The three disconnected brains
Gurdjieff specifies this fragmentation by distinguishing three “centers” or “brains”: the intellectual center (thought, analysis, logic), the emotional center (feelings, desires, affective attractions and repulsions), and the motor center (the body, physical habits, rituals, automatic gestures). In the ordinary person, these three centers function in a disconnected manner.
When I read a sacred text, my intellectual center can understand the literal meaning, analyze the structure, spot contradictions. My emotional center can be moved, overwhelmed, inspired—or on the contrary frightened, revolted. My motor center can mechanically repeat ritual gestures (crossing oneself, prostrating) without intelligence or emotion truly participating. This disconnection produces partial and distorted readings: I can “understand” an teaching intellectually without feeling it emotionally, and thus without it transforming my life. Or I can be moved without understanding, and fall into sentimentalism. Or I can practice a motor ritual without either intellectual or emotional engagement.

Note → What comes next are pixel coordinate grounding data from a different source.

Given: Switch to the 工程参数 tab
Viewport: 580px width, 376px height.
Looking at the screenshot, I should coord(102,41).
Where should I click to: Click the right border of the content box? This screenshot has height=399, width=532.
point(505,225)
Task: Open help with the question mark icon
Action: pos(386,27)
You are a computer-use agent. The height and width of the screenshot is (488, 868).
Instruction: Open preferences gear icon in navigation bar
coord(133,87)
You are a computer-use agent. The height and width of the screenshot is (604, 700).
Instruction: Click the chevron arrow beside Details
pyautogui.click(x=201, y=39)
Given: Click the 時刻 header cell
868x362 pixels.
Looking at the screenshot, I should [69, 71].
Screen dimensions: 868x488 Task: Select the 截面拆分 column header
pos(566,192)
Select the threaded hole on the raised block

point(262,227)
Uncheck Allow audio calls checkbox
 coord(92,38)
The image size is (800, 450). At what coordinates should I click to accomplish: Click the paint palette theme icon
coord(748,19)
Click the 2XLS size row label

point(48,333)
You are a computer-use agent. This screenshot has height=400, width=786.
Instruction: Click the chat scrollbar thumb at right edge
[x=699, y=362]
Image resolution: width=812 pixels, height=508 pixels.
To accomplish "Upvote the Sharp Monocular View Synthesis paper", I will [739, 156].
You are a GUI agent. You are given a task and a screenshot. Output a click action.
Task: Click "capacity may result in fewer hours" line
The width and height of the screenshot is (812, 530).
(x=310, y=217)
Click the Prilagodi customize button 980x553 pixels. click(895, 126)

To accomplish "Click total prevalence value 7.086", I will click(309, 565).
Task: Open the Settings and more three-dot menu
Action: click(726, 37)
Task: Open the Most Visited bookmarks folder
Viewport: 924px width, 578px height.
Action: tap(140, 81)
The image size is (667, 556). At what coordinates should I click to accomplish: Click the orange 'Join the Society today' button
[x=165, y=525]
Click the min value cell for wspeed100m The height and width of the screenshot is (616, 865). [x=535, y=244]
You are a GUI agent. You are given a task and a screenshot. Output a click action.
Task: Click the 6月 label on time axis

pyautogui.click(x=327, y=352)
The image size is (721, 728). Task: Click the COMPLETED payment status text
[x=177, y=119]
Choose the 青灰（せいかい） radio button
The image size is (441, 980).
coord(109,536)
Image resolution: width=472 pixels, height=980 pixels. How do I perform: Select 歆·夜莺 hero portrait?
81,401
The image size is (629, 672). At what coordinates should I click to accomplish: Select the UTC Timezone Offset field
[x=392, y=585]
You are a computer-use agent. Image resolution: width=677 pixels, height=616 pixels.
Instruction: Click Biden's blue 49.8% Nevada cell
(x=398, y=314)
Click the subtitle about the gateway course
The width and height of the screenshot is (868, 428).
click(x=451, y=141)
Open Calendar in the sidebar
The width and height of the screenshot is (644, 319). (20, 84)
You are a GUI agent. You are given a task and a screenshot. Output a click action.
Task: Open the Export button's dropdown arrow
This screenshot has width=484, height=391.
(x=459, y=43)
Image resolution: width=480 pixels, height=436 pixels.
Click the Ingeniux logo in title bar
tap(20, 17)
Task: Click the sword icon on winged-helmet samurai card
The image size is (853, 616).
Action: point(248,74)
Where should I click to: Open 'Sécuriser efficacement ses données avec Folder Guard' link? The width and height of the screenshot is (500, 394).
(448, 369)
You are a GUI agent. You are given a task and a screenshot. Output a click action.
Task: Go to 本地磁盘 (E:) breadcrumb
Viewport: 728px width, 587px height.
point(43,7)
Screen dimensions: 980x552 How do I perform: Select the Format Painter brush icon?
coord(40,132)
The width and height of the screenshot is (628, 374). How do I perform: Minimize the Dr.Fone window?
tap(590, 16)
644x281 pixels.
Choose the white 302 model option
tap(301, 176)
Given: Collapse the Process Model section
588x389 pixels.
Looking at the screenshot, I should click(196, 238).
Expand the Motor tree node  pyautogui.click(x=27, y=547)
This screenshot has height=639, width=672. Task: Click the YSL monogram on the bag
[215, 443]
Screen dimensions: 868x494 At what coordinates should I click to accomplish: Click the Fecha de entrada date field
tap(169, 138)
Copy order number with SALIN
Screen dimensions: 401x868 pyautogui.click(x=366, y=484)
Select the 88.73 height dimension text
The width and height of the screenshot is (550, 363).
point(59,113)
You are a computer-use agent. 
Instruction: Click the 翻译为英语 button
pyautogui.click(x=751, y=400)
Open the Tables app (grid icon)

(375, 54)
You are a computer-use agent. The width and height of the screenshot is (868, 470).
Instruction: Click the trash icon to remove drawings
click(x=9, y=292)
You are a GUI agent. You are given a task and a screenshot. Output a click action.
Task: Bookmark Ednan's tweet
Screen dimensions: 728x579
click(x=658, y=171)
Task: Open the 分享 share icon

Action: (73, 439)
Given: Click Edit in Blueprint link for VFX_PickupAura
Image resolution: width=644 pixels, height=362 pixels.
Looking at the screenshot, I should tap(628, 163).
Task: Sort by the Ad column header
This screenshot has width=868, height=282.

Concrete examples: how conditioning filters reading
A Jew reads the Torah. But is it his Orthodox grandfather reading in him? Is it the Shoah filtering his understanding? Is it the rebellion against family traditionalism already structuring his hermeneutics?
A Christian woman reads the Gospel. But is it the fear of original sin imposed by her mother that orients her reading? Is it her conscious feminism that makes her waver on certain Pauline verses?
A Muslim reads the Qur’an. But does he carry his father’s Arab nationalism, the fear of infidels taught by the mosque, or the sincere desire for social justice?
In all these cases, the authority of the text becomes a pretext to legitimize what the conditioning has already decided. It’s not a morally “bad reading”; it’s a mechanical reading, governed by invisible automatisms.
The preliminary task: to observe without judging
Faced with this diagnosis, two attitudes are possible—and both are traps. The first consists of denying the conditioning, pretending one can “read objectively” or “simply follow what the text says.” This naïveté is a form of blindness. The second consists of despairing: “If I’m entirely conditioned, how could I ever truly read?” This despair is a form of resignation.
Krishnamurti proposes a different path: observation without the observer. Normally, when we “observe” something (in us or outside us), there is an observer (the “I” that looks), an observed (what is looked at), and a distance between the two. This distance immediately creates a duality: the observer judges, compares, evaluates, rejects or accepts what it observes. And this observer itself is the product of conditioning.
Observation without the observer consists of observing conditioning without judgment, without seeking to suppress it, correct it, flee it. Of seeing how the observer itself (the “I” that claims to observe) is part of the observed conditioning. Of remaining in this observation without seeking a solution, without wanting to transform what is seen. Krishnamurti affirms that if the observation is total, the conditioning dissolves by itself. Not by will, not by effort, but by the simple clarity of vision.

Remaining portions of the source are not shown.